Supplied material:
____

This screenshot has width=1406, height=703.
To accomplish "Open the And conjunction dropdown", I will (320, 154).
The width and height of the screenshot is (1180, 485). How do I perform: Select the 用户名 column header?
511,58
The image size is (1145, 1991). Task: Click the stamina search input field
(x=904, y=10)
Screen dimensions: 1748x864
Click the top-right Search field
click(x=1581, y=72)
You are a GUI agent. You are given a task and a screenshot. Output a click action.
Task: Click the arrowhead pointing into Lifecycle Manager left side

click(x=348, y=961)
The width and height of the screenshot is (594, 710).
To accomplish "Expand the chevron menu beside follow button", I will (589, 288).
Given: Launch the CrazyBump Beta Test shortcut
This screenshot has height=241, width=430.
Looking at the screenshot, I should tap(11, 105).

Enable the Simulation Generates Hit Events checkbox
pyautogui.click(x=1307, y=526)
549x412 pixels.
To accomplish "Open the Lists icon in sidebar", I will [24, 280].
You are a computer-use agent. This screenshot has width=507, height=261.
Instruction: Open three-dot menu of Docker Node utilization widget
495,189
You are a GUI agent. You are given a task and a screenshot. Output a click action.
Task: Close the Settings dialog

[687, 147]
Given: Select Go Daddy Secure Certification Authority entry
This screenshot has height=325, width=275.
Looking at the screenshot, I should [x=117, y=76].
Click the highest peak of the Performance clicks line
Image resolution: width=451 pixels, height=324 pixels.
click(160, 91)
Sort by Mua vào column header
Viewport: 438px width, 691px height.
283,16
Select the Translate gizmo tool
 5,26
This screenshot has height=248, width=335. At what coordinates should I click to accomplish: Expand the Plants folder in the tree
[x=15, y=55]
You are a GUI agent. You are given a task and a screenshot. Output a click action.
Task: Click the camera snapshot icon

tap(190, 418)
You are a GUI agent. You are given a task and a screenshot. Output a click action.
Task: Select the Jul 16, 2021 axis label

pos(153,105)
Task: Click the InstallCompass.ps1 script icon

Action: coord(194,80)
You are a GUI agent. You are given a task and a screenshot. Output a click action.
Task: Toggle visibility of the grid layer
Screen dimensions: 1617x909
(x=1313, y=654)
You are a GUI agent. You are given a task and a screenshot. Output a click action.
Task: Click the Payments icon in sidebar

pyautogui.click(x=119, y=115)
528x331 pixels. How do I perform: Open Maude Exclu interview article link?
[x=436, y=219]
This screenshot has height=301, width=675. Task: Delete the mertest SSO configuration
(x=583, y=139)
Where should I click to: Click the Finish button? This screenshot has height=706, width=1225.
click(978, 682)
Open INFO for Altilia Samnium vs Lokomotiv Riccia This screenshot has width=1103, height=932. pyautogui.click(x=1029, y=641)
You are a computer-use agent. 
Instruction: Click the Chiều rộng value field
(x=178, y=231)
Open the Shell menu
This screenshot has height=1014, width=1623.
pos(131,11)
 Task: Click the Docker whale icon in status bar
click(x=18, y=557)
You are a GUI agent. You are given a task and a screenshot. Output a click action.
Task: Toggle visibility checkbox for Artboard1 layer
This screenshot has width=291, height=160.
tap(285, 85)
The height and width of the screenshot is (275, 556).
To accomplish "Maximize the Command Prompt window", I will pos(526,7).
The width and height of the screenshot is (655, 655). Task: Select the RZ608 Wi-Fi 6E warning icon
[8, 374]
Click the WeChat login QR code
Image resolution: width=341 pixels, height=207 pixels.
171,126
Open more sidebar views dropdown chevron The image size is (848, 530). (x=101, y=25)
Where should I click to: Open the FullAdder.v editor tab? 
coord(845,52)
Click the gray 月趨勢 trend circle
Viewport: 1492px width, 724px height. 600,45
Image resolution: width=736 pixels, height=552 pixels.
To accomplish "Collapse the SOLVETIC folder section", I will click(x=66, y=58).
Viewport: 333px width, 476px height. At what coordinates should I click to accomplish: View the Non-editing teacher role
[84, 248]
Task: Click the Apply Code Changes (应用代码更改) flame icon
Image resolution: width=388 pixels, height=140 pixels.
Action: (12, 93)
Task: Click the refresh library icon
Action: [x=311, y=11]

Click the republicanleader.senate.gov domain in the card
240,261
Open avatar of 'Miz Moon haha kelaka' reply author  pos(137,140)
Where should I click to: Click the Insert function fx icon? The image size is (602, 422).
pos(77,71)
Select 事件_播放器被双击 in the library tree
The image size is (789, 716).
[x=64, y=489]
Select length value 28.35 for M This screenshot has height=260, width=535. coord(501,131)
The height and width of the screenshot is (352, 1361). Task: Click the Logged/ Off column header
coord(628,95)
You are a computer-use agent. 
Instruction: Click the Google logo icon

____

Task description: Copy the rows between the line containing "549x412 pixels." and the line containing "pyautogui.click(x=119, y=115)", inclusive, with every character unchanged.

Answer to the problem:
549x412 pixels.
To accomplish "Open the Lists icon in sidebar", I will [24, 280].
You are a computer-use agent. This screenshot has width=507, height=261.
Instruction: Open three-dot menu of Docker Node utilization widget
495,189
You are a GUI agent. You are given a task and a screenshot. Output a click action.
Task: Close the Settings dialog

[687, 147]
Given: Select Go Daddy Secure Certification Authority entry
This screenshot has height=325, width=275.
Looking at the screenshot, I should [x=117, y=76].
Click the highest peak of the Performance clicks line
Image resolution: width=451 pixels, height=324 pixels.
click(160, 91)
Sort by Mua vào column header
Viewport: 438px width, 691px height.
283,16
Select the Translate gizmo tool
 5,26
This screenshot has height=248, width=335. At what coordinates should I click to accomplish: Expand the Plants folder in the tree
[x=15, y=55]
You are a GUI agent. You are given a task and a screenshot. Output a click action.
Task: Click the camera snapshot icon

tap(190, 418)
You are a GUI agent. You are given a task and a screenshot. Output a click action.
Task: Select the Jul 16, 2021 axis label

pos(153,105)
Task: Click the InstallCompass.ps1 script icon

Action: coord(194,80)
You are a GUI agent. You are given a task and a screenshot. Output a click action.
Task: Toggle visibility of the grid layer
Screen dimensions: 1617x909
(x=1313, y=654)
You are a GUI agent. You are given a task and a screenshot. Output a click action.
Task: Click the Payments icon in sidebar

pyautogui.click(x=119, y=115)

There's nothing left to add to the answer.